浮世離れし過ぎた価値観を揺らすのは、純粋をそのまま形にした器。もしナマエが最初に出会ったのが俺ではなかったらこいつはどうしたのか、テリーはふと考える。ナマエの見る目が正しいかどうか、テリーには分からないがそれでも、『良い人そう』という感覚だけでナマエは着いていく人間を決めたりはしないように思うのだ。…思った瞬間、自分を優しいというナマエの言葉を自分で肯定したことに気が付き、慌てて首を振るのだが。


「…ねえテリー、本当に失敗してもいい?」
「失敗するもなにも、俺に着いて来なければアークボルトに入る必要がない」
「あら違うわ、私が人間の住む街を見たいから、テリーに連れていって、ってお願いしているのよ」
「………お願い、か」
「そう、お願い―――…あああ、そうだわ!」
「なんだよ、いきなり大声出して」
「テリー、私うっかりしていたわ!」
「…なにが?」
「人間は、願いの代償に対価を望むのよね?」
「は、」


ナマエの口から飛び出した、予想外の言葉にテリーの空いた口は塞がらない。「そう、そうだわ!…ごめんなさいテリー、私は貴方にたくさんお願いをしたのに、私は貴方の願いを聞いていない」どうしたらいいのか分からないと、困惑と恐怖に目の色を染めたナマエはテリーに腕を伸ばす。「いや、別に」対価を期待していたわけではないテリーは、戸惑い、伸ばされた腕が自分に願望を吐き出せと、促すままに口を開くことができない。
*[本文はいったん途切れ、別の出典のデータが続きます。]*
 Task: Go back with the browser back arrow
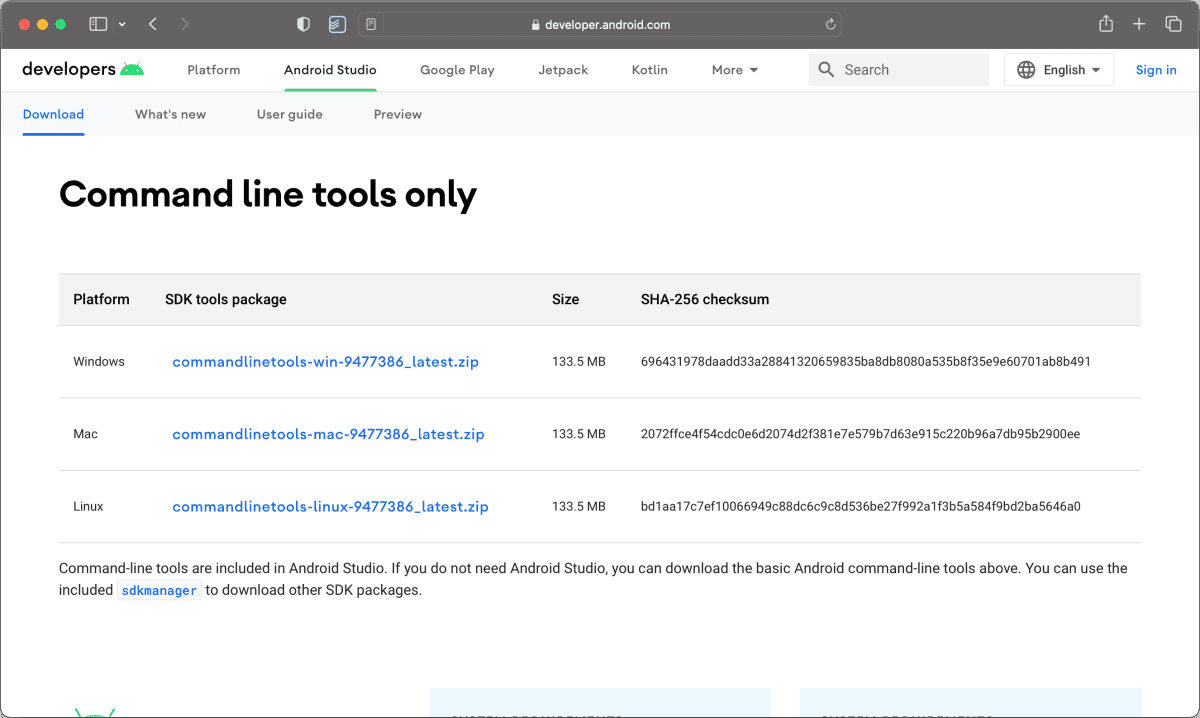(x=153, y=24)
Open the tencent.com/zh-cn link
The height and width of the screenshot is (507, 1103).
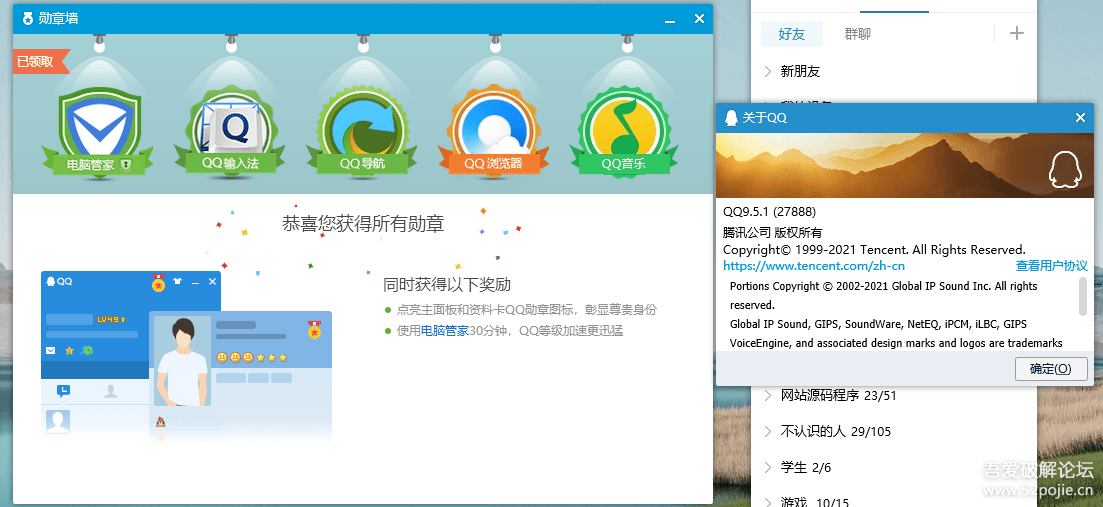click(x=813, y=266)
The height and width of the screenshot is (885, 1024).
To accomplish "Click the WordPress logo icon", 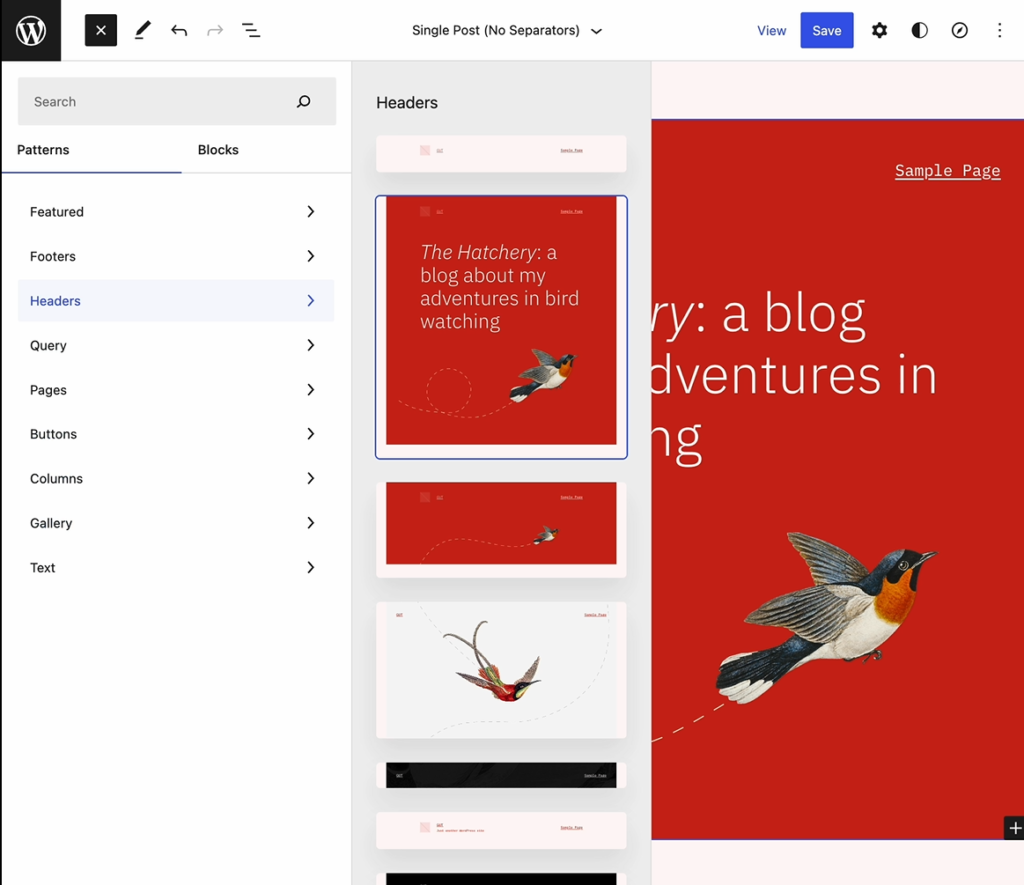I will (31, 31).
「テリー、何でも言って。私の力で叶えられることなら、私は貴方にどんなものでも差し出すわ」
「…いい。"そんなもの"が目的で気紛れを起こすわけじゃない」
「でも、」
「俺の望みは俺が自分で、望むようにしなければ果たせない」
「じゃあ、でも、それ以外で――…私は何でも、テリーの願いを叶えるから」
「頼むことはないだろうけどな」
「私がテリーに望むばかりで、…対価を支払うのが恐ろしいわ」
「需要と供給だろ。体力を補って貰ってんのは、俺にとって十分な対価だ」
「そんな些細なことじゃ、私が納得いかないのに」


腕を渋々水の中に引っ込めたナマエは唇を尖らせてテリーを見上げた。「…じゃ、そうだな」そこそこ、情が移りそうだしな、とテリーはナマエに聞こえないよう、終わりの見える川沿いの道を歩き出し小さく、小さく呟く。一時だけの旅の同行者。テリーはナマエを横目で伺った。陸上と水中で、並んで進む姿は傍目から見れば奇妙な光景に違いない。


――長く時間を過ごせないのを分かっていて、生き物を飼うのはどうなんだろうな、本当に。


「…どちらにせよ、すぐに分かれることになる。なのに覚えてんのはきついだろ」
「?」
「管理出来ない癖に手を出すなってのは、…本当にそうだな」


ナマエが海の底に還る時、お互いの全ての記憶を消すこと。

――テリーは、ナマエの願いへの対価として、それを選ぶつもりだった。